== DATA UNDER STUDY

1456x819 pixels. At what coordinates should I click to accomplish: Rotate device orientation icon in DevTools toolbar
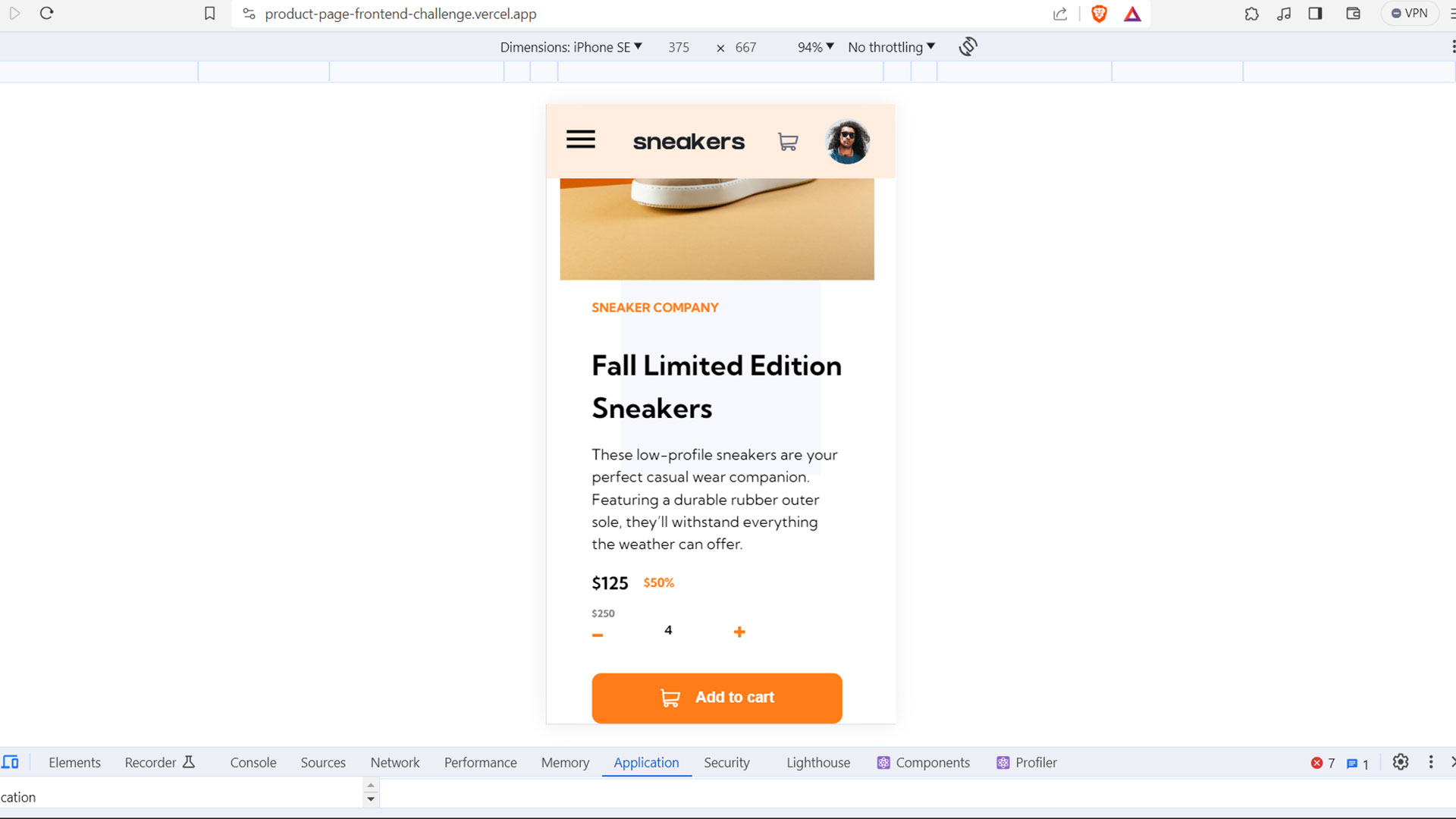click(x=968, y=47)
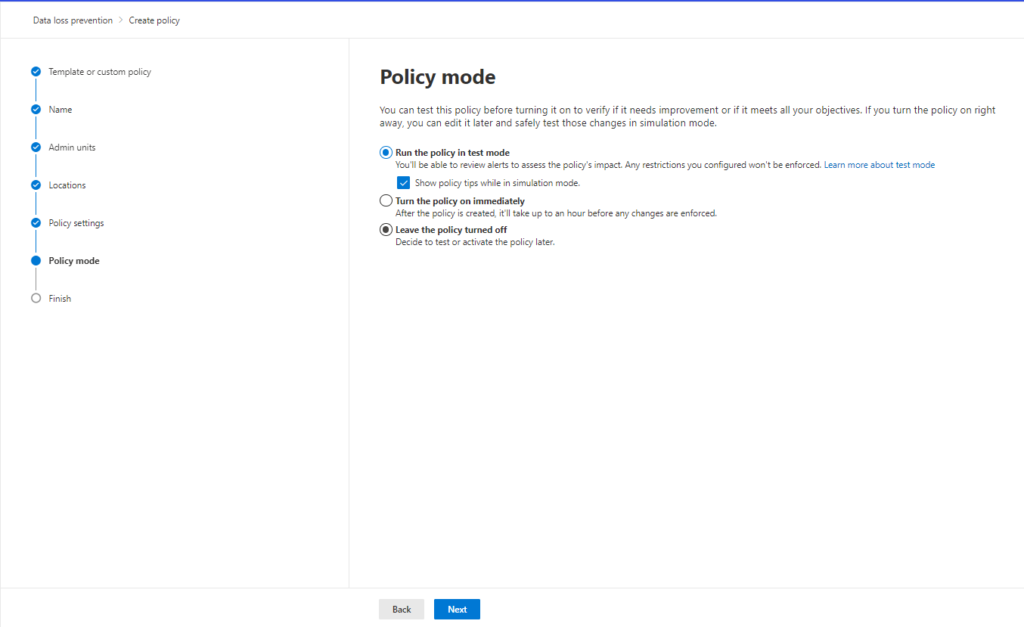Jump to the Locations step label
The image size is (1024, 627).
(67, 185)
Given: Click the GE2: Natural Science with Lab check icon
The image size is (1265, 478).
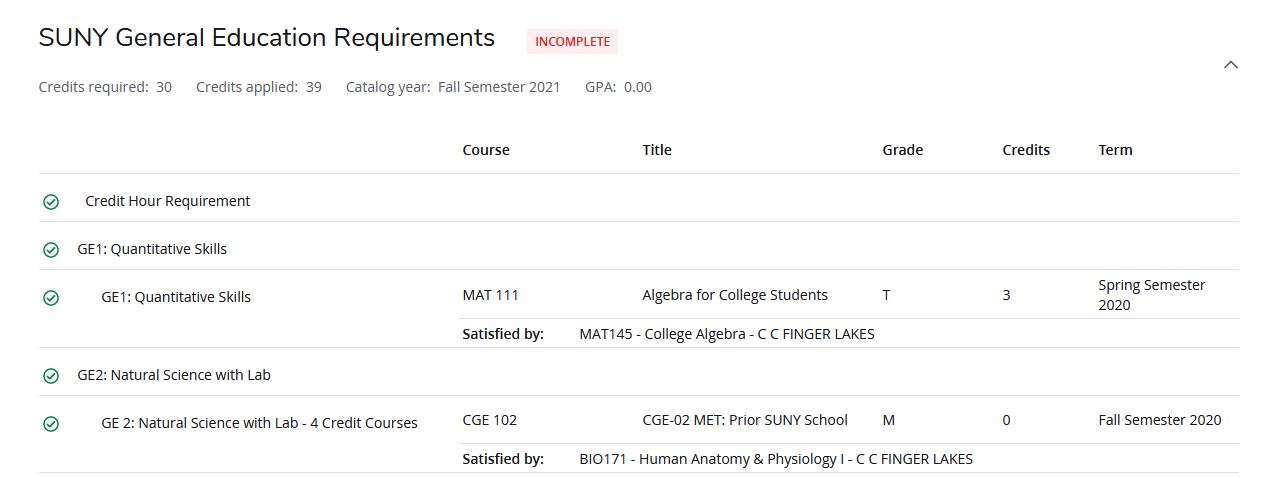Looking at the screenshot, I should pyautogui.click(x=51, y=376).
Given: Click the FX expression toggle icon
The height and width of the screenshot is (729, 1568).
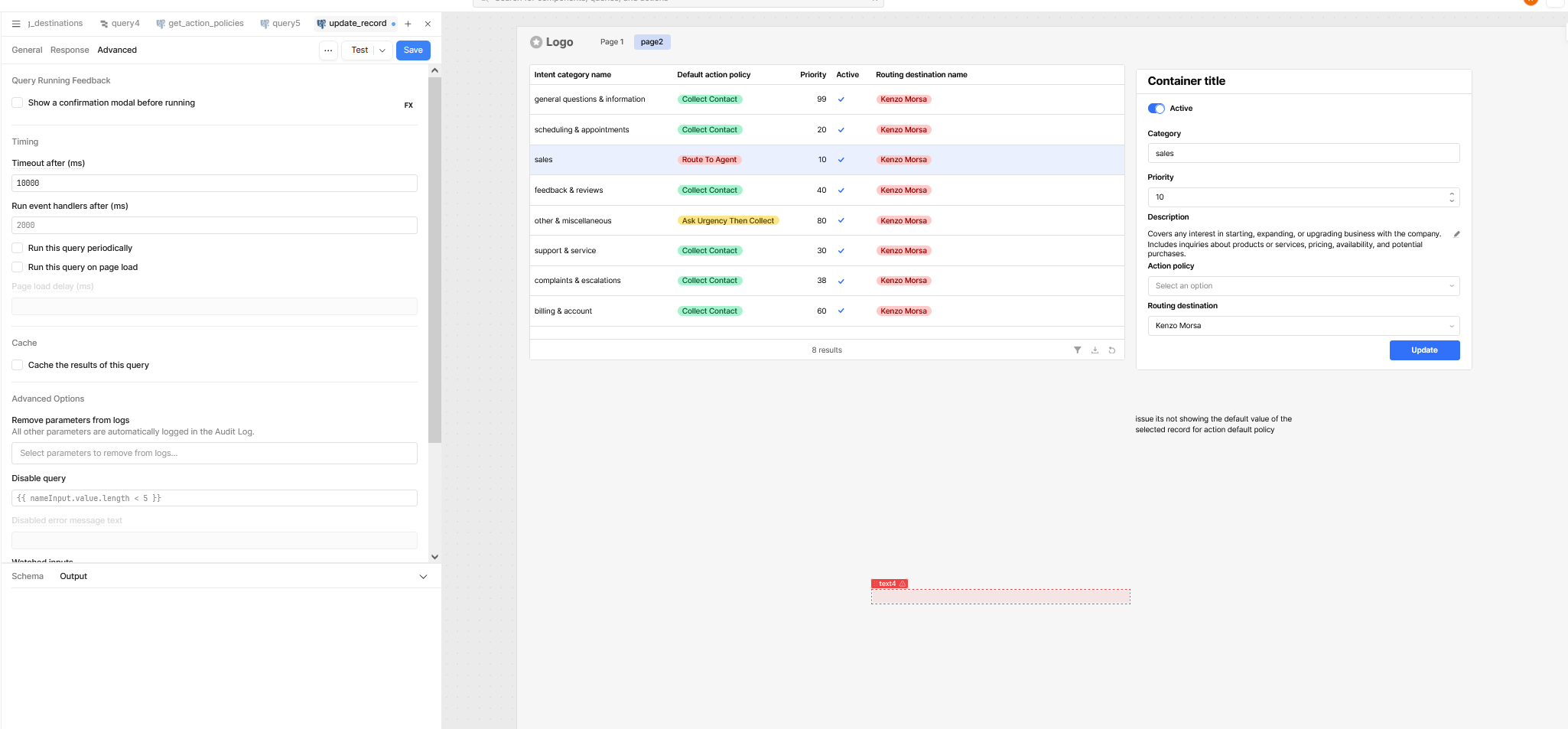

====

§ **ABOUT THIS EXERCISE**: Pictures are to be left out. Otherwise, copy the material above exactly.

§ **EXERCISE RESPONSE**:
1456x819 pixels. At what coordinates should I click to accomplish: Rotate device orientation icon in DevTools toolbar
click(x=968, y=47)
Jump to the Locations step label
The image size is (1024, 627).
(67, 185)
Given: Click the GE2: Natural Science with Lab check icon
The image size is (1265, 478).
Looking at the screenshot, I should pyautogui.click(x=51, y=376).
Given: Click the FX expression toggle icon
The height and width of the screenshot is (729, 1568).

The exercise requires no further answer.